The University of Vermont’s TRIO Upward Bound program has received a supplemental grant from the U.S. Department of Education to boost academic programing in STEM (science, technology, engineering and mathematics) for students attending Winooski High School and Burlington High School from low income families or who are the first in their families to attend college.
Upward Bound, funded through the U.S. Department of Education, has over 950 programs at colleges and universities across the country. Its goal is to spur college attendance among low income and first generation students.
“The STEM field offers strong job and career opportunities,” said Adam Hurwitz, director of UVM Upward Bound. “Upward Bound wants to ensure that the students we serve receive strong education and training in this area.”
UVM Upward Bound will use the $40,000 supplemental grant to purchase technology that will engage students in STEM study, from 3-D printers to Raspberry Pi computers to drones, and to hire two instructors.
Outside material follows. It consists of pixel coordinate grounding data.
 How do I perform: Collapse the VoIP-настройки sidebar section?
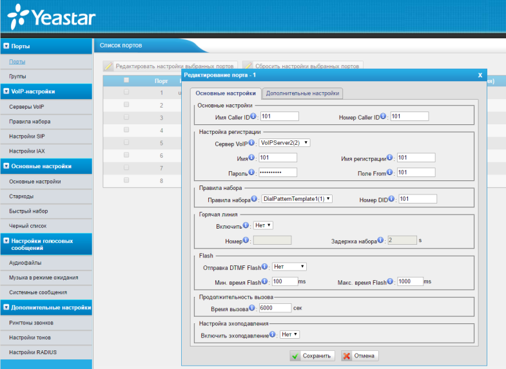[x=6, y=91]
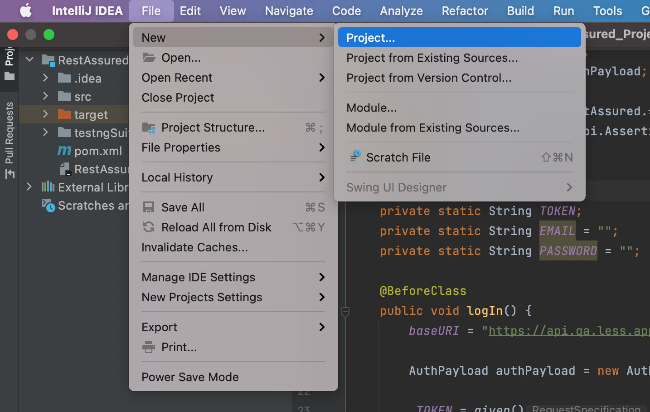Image resolution: width=650 pixels, height=412 pixels.
Task: Click the pom.xml Maven file
Action: pos(97,151)
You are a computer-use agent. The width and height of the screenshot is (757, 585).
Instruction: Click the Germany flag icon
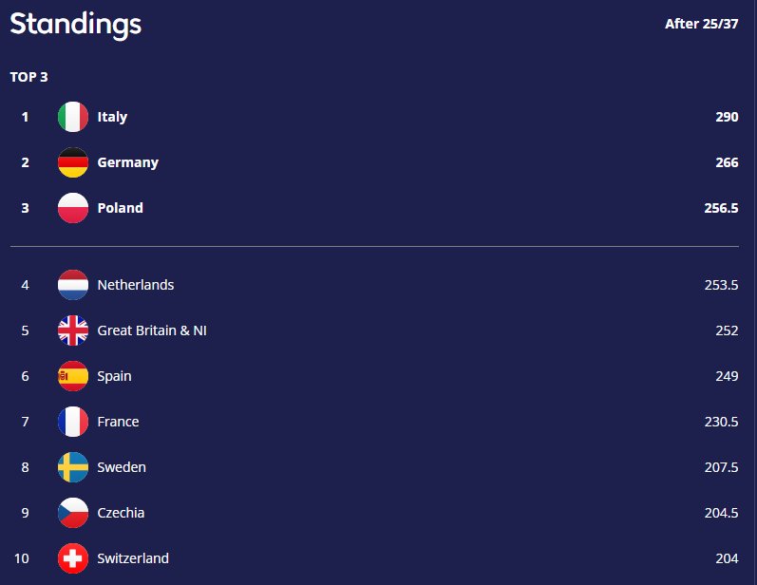click(x=73, y=162)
The new grant dovetails with another STEM initiative recently undertaken by UVM’s Upward Bound program, Hurwitz said. Over the summer the university joined a consortium of 50 Upward Bound colleges implementing a three-year STEM curriculum called Teaching Through Technology, or T3, developed by the University of Alaska with a grant from the National Science Foundation.
The T3 program provides students with a robust STEM curriculum and tech support for both instructors and students.
The supplemental grant is instrumental, Hurwitz said. “With the technology and the additional instructors, we'll be able to make the most of our partnership with T3.”
The Upward Bound STEM program will begin in the spring and be delivered via two classes per month offered on Saturdays and during school breaks. The program will continue in the summer.
Program seeks partners to boost student engagement
Hurwitz also hopes to enlist partners, both at UVM and in the surrounding community, to help boost student engagement in the STEM curriculum, once the T3 program is up and running.
“A big piece of the curriculum is to find projects, in the community and here at UVM, where students can put into practice some of the STEM skills they’re learning in the classroom,” he said. Hurwitz has already launched an outreach effort to recruit potential partners.
He also hopes the program can incorporate STEM job shadows and other career exposure opportunities for students, which could be offered by UVM faculty and by area businesses.
UVM Upward Bound works with 63 students, from rising ninth graders to rising twelfth graders, at the two high schools. The program, which coordinates with the schools’ guidance counselors and teachers, offers tutoring, one-on-one counseling, career preparation and college readiness on site at the high schools and through a six-week summer academic program on the UVM campus. Each year at the end of the summer program, Upward Bound students visit colleges in cities like Boston and Washington, D.C. Rising seniors also work on their college essays and begin selecting potential colleges during the summer program.
Upward Bound programs at the other public colleges in the state work with other Vermont high schools with large low income and first generation student populations.
Upward Bound is part of the U.S. Department of Education’s TRIO program, created by the passage of the Higher Education Act of 1965. It provides opportunities for participants to succeed in their precollege performance and ultimately in their higher education pursuits. The goal of Upward Bound is to increase the rate at which participants complete secondary education and enroll in and graduate from institutions of postsecondary education.